You can chain multiple skills to build complex, predictable pipelines. Here's an example marketing pipeline:

BigQuery Skill
Provide marketing-related schema & data access
Campaign Analysis Skill
Analyze funnel metrics & compute ROAS
Brand Skill
Apply brand fonts, colors, logo guidelines
PowerPoint Skill
Generate a branded slide deck

05 Skills vs Tools, MCP & Sub-agents

Skills vs MCP

🔌 MCP

Connects your agent to external systems and data — Google Drive, databases, APIs, and more.

MCP is the pipe that brings data in.

🧠 Skills

Teaches your agent what to do with that data — how to analyse it, which rules to apply, how to format the output.

Skills are the expertise that acts on the data.

Skills vs Tools

A good analogy: tools are a hammer, saw, and nails — the raw primitive operations. A skill is the knowledge of how to build a bookshelf — the methodology that orchestrates those tools toward a specific outcome.

Tool definitions always live in the model's context window. Skills are progressively loaded only when needed — this distinction is key. Skills can also include tools on demand, triggered selectively through progressive disclosure rather than always occupying context.

Skills vs Sub-agents

A main agent can spawn sub-agents that work independently and report back. Sub-agents have isolated context with fine-grained permissions and can run tasks in parallel.
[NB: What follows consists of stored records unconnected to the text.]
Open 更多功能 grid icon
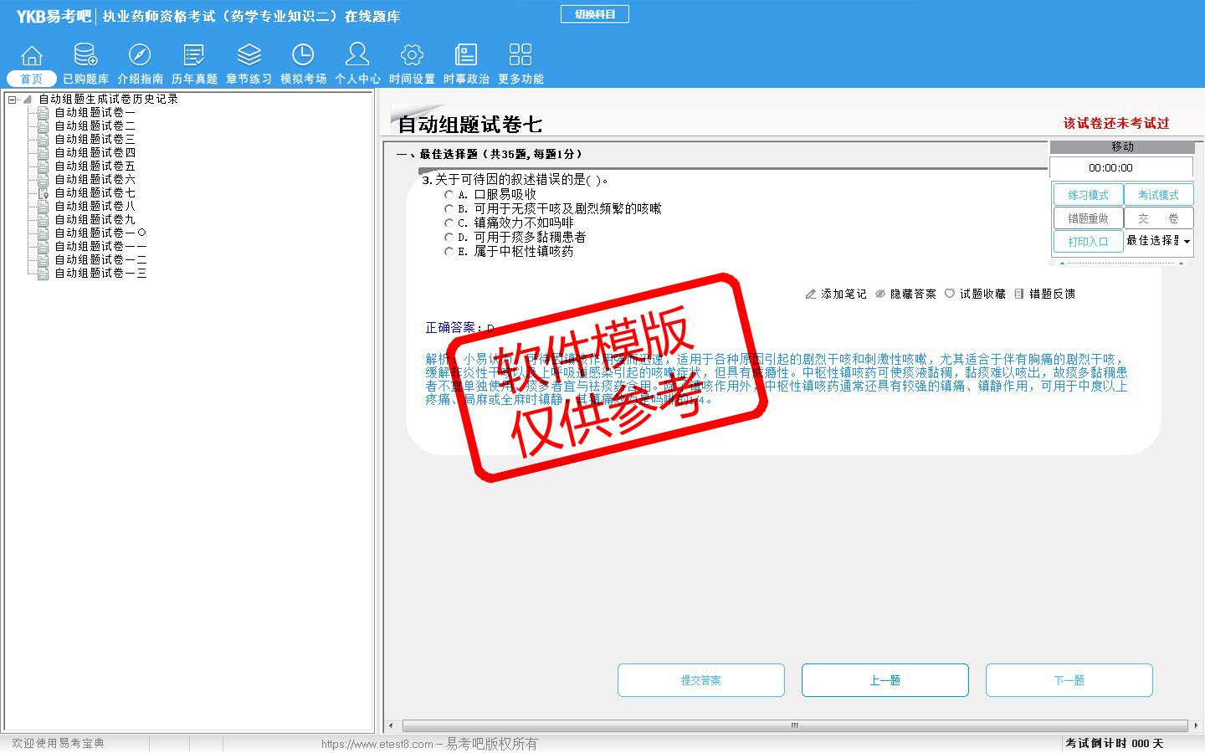Viewport: 1205px width, 753px height. [520, 56]
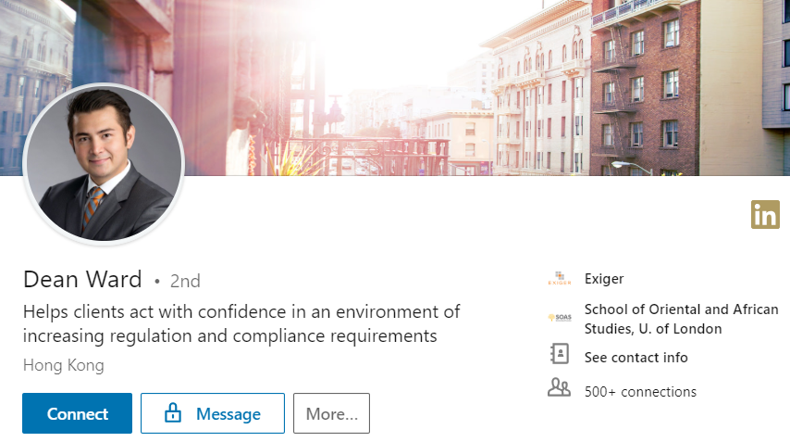The image size is (790, 442).
Task: Click the connections people icon
Action: [559, 387]
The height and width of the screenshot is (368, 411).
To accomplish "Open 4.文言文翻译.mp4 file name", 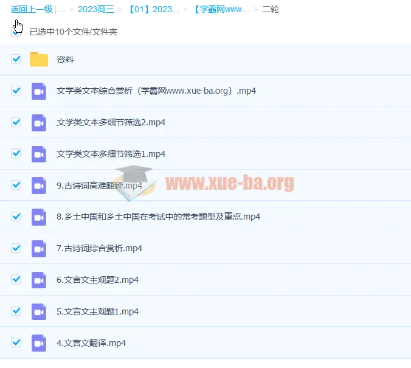I will click(91, 343).
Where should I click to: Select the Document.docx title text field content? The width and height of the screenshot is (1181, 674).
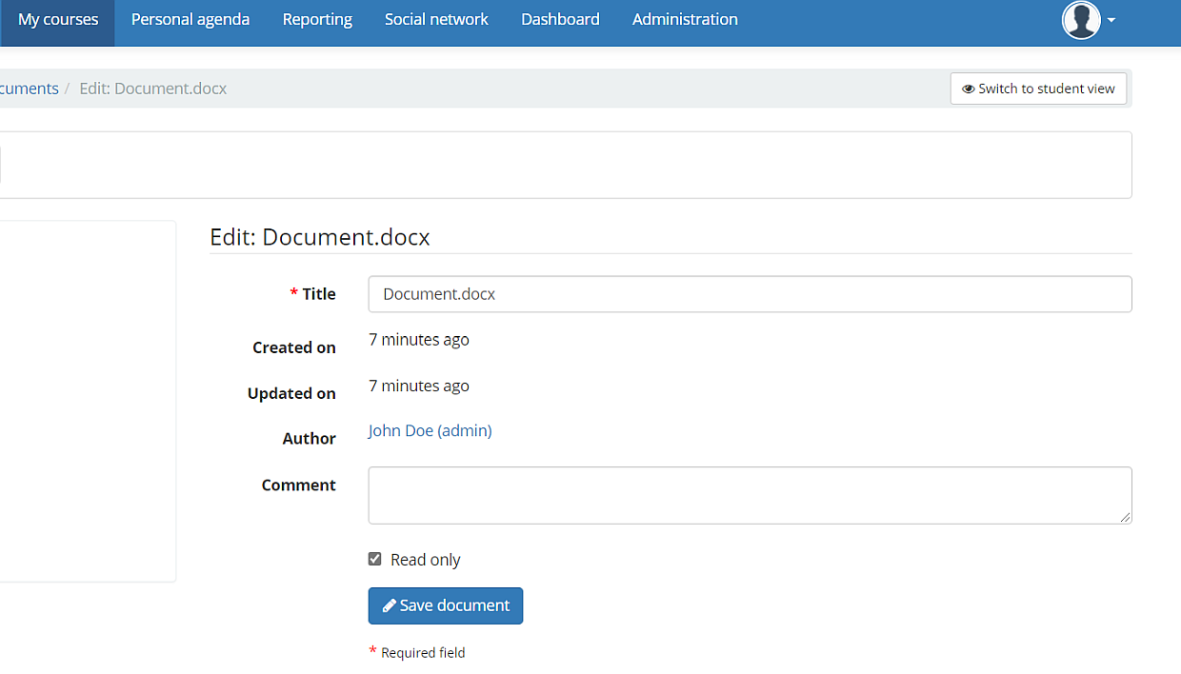437,293
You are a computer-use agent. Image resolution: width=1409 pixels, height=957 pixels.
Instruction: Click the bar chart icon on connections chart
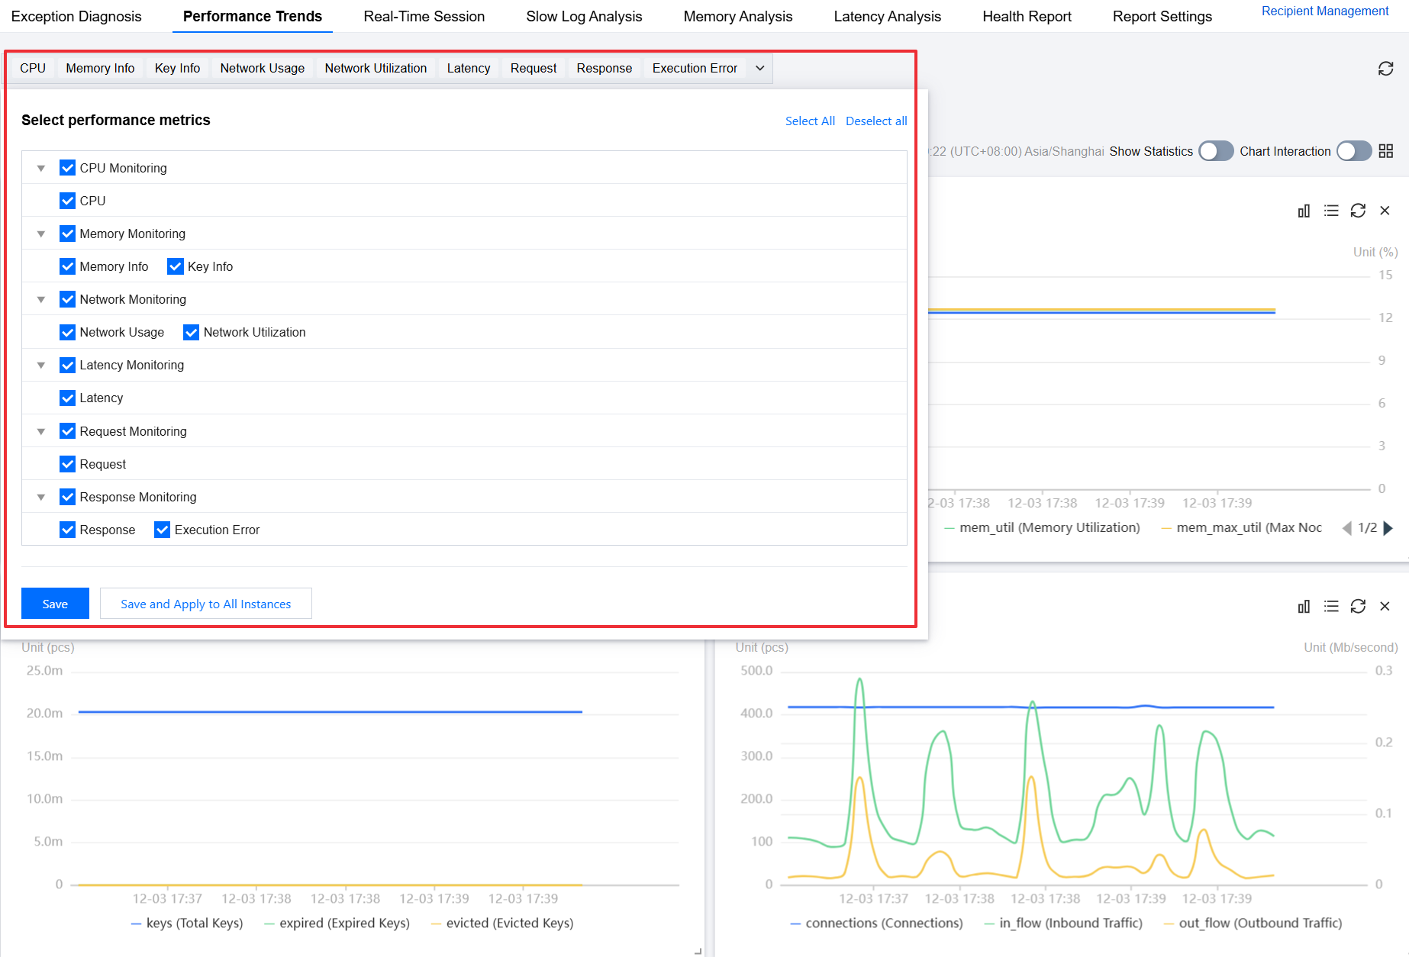(1304, 606)
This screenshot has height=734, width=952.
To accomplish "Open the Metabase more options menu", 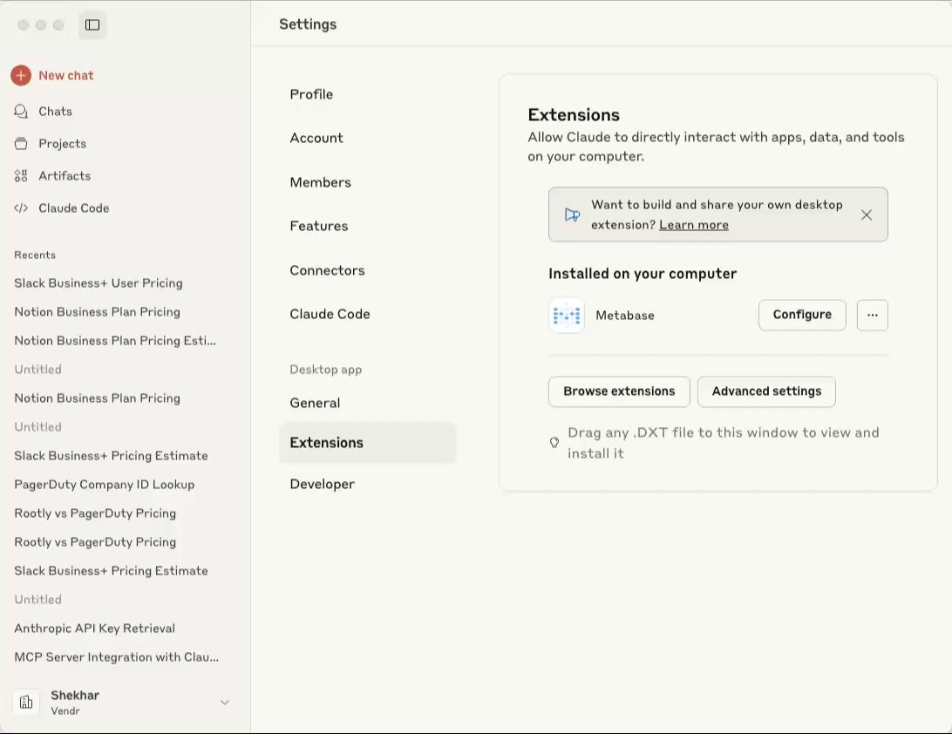I will (872, 315).
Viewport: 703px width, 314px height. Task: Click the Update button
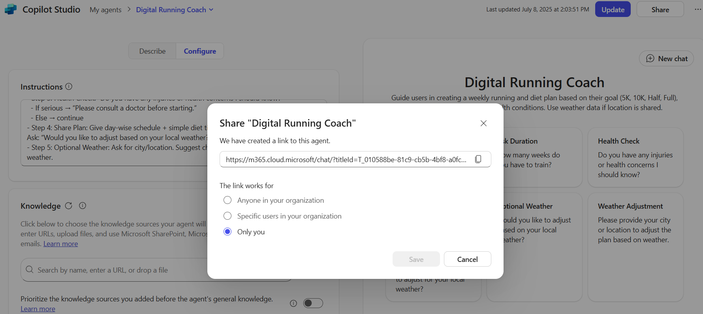click(x=613, y=9)
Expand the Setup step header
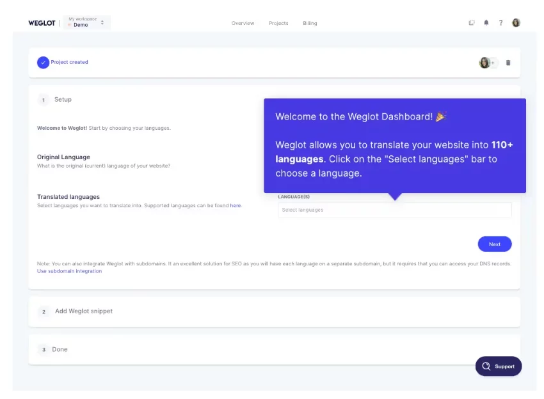The height and width of the screenshot is (399, 544). [63, 100]
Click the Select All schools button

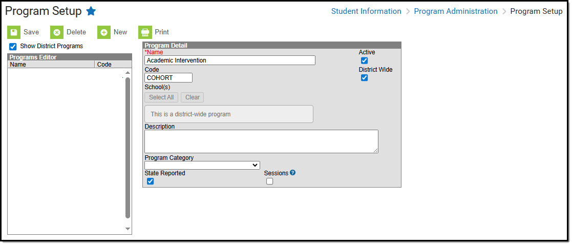coord(161,97)
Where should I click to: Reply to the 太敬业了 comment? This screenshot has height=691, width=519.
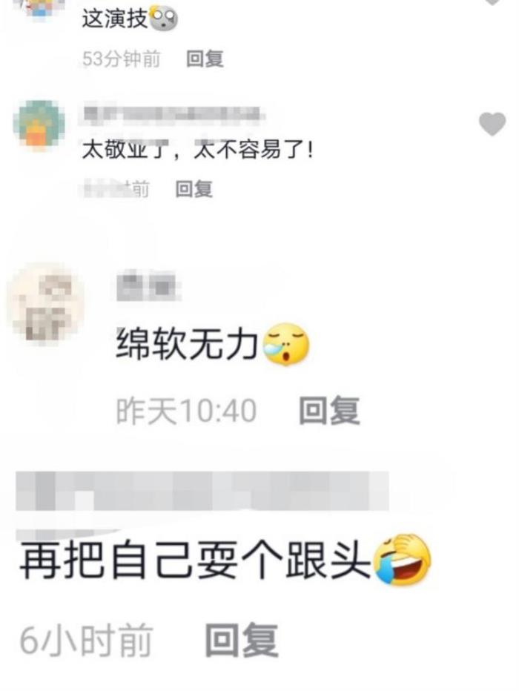pos(194,189)
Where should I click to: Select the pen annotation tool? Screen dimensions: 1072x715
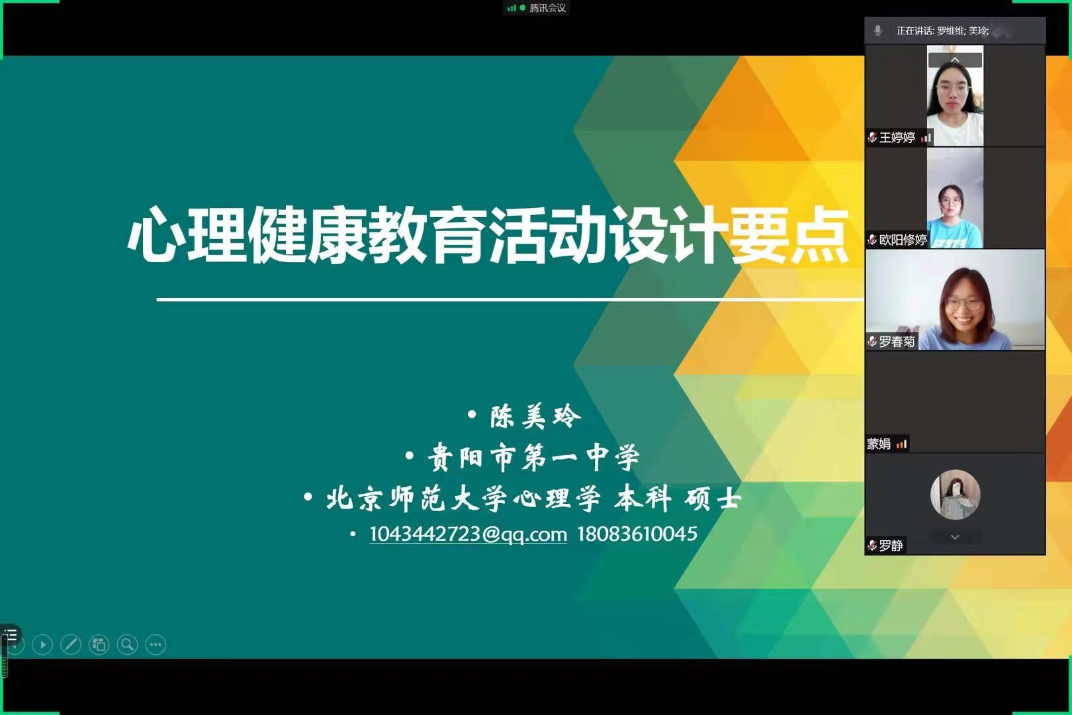tap(71, 644)
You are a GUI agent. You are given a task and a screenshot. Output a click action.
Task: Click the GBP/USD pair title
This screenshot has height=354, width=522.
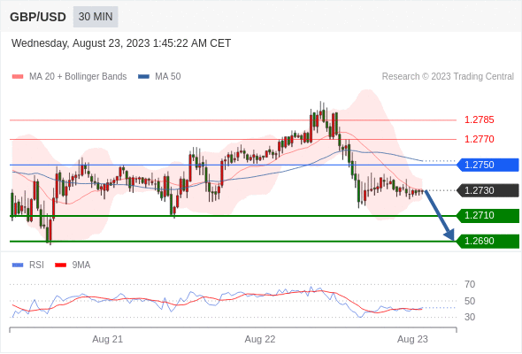coord(38,17)
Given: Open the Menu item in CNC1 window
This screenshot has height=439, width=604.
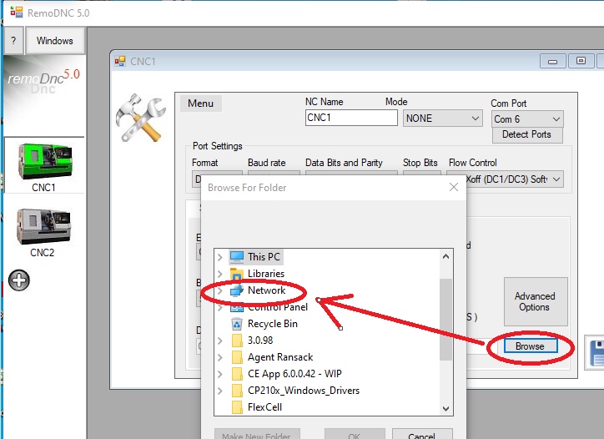Looking at the screenshot, I should coord(200,103).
You can specify which skills each sub-agent has access to, letting the main agent act as orchestrator while sub-agents handle specialised work.

Main Agent (Orchestrator)
Interview Analyzer
skills + tools
Survey Analyzer
skills + tools
Code Reviewer
skills + tools

Summary comparison

Feature Skills Prompts Sub-agents MCP
What it provides Procedural knowledge Moment-to-moment instructions Task delegation Tool connectivity
Persistence Across conversations Single conversation Across sessions Continuous connection
Contains Instructions + code + assets Natural language Full agent logic Tool definitions
When it loads Dynamically, as needed Each turn When invoked Always available
Best for Specialised expertise Quick requests Specialised tasks Data access

06 Pre-built Skills

Anthropic ships a set of pre-built document skills you can use out of the box. These encode hard-won best practices for creating each document type — available libraries, rendering quirks, output conventions.

.pptx
Presentations & slide decks
.docx
Word documents & reports
.pdf
PDF creation & form filling
.xlsx
Spreadsheets & models

There's also a skill creator skill — a meta-skill that guides the agent through the creation process and best practices for writing new skills. It's one of the most useful tools in the kit for bootstrapping domain-specific skills quickly.

Hands-on exercises in the course

1. Use the skill creator to build a BigQuery skill
2. Create a company brand guidelines skill (with logos)
3. Combine brand skill + PowerPoint skill for branded decks
4. Build a research agent with the Claude Agent SDK

07 Key Takeaways

Agent skills are genuinely one of the most practical primitives I've seen in agentic AI. The core insight is simple: don't explain, package. If you're repeating yourself to an agent — whether that's workflow instructions, domain rules, or reference documents — wrap it in a skill and let the agent discover it automatically.

The progressive disclosure model is elegant. By keeping only the skill's name and description in context at all times, you can register many skills without bloating the context window. The full instructions only load when they're actually needed — a smart tradeoff between discoverability and efficiency.

And the open-standard angle matters: a skill written today for Claude Code works tomorrow in any other skill-compatible agent environment. The investment compounds.

The analogy that stuck with me: tools are the hammer, saw, and nails. A skill is knowing how to build a bookshelf. The general-purpose agent already has the tools — it just needs the expertise.